Это и был Красный Глаз. Он осторожно вылез из пещеры и спустился на землю. Не обращая на меня внимания, он стал осматривать местность. Ходил он, круто сгибаясь в пояснице;он наклонялся так сильно, а его руки были столь длинны, что, делая шаг вперед, он касался земли суставами пальцев руки. Такая полусогнутая поза при ходьбе была очень неудобна, и он касался земли пальцами обеих рук, по существу, для опоры. Но посмотрели бы вы, с каким проворством он на своих четырех конечностях бегал! А именно на четырех конечностях все мы были неуклюжи и чувствовали себя очень неловко. Только редкие из нас опирались на суставы пальцев при ходьбе, — это было уже атавизмом, и у Красного Глаза он проявлялся сильнее, чем у кого-либо в Племени.
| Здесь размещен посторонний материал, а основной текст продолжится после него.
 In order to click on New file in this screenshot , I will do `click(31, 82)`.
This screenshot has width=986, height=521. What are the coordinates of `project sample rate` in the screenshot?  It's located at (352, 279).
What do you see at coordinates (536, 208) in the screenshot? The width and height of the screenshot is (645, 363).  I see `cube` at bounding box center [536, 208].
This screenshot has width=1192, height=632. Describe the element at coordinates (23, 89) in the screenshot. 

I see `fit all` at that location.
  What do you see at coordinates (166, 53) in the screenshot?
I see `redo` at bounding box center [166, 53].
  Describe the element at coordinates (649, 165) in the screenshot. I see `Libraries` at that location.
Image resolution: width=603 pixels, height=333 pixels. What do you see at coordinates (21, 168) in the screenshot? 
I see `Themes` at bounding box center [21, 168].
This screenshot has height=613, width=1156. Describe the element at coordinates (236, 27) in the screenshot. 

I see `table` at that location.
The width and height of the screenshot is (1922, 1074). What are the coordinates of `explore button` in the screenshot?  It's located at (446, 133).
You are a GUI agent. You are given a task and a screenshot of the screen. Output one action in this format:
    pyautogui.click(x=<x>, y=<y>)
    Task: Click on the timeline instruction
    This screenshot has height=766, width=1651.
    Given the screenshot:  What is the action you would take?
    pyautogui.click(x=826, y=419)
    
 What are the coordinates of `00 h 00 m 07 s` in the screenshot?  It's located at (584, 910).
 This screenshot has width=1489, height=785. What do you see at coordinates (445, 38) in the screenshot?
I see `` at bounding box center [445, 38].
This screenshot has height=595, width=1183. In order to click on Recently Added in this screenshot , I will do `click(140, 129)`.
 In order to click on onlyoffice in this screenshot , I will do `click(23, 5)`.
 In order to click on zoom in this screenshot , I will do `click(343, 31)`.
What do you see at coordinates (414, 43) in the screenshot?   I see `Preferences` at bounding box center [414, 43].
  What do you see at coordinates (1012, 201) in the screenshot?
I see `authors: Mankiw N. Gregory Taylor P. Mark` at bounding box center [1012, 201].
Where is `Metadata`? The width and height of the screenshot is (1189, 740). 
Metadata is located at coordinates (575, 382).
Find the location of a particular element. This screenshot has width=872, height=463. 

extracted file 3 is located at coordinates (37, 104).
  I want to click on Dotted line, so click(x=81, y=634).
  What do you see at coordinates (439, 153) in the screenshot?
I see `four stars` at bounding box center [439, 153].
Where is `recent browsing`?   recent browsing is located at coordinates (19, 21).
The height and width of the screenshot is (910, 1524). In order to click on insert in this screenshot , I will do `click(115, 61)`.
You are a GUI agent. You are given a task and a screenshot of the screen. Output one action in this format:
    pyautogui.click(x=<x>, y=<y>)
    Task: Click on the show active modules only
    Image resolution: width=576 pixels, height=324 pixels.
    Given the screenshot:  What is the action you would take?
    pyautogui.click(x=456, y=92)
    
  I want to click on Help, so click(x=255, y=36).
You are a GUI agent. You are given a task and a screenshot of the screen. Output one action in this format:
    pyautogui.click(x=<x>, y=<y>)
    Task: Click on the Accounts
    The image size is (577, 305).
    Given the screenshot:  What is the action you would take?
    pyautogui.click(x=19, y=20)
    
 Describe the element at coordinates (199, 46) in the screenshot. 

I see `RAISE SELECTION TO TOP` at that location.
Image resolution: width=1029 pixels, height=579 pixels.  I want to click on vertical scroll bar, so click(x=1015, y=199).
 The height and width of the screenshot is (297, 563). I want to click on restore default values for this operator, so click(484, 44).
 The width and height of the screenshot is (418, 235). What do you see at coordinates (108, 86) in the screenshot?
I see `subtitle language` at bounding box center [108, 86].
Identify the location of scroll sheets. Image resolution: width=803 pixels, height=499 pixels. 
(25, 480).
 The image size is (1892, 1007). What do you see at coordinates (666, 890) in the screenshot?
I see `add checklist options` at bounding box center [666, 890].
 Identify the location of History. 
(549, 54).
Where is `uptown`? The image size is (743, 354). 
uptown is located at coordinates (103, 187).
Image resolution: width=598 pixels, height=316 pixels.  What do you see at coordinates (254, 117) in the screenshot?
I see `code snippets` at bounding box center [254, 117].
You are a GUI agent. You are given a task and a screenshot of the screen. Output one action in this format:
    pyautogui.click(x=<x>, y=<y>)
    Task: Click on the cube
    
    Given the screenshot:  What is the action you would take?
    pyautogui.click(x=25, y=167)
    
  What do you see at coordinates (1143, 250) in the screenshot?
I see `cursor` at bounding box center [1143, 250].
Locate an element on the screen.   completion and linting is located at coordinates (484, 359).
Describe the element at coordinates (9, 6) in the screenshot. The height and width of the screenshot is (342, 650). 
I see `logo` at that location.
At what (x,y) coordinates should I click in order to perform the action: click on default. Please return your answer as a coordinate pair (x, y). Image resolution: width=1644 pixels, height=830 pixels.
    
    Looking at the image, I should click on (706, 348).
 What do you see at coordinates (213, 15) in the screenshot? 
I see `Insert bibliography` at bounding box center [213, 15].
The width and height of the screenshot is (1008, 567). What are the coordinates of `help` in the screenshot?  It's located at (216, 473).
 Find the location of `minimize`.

Красный Глаз был воплощением атавизма. Все мы тогда находились на переходной ступени, отказываясь от жизни на деревьях и начиная жить на земле. В этот процесс было втянуто уже несколько поколений, и наше тело и наши привычки успели за это время измениться. Но Красный Глаз принадлежал к исчезнувшему типу тех, кто жил на деревьях. Поскольку он родился в нашем Племени, он поневоле оставался с нами, но его атавизм делал его, по существу, чуждым нам: он вполне мог бы жить где угодно, вне Племени.
Соблюдая величайшую предосторожность, он расхаживал по полю и пристально вглядывался сквозь деревья леса, стараясь увидеть того хищного зверя, который, как все считали, гнался за мной. На меня он по-прежнему не обращал внимания, а Племя, выбравшись из пещер, не отходило от них и ждало, чем кончится разведка Красного Глаза.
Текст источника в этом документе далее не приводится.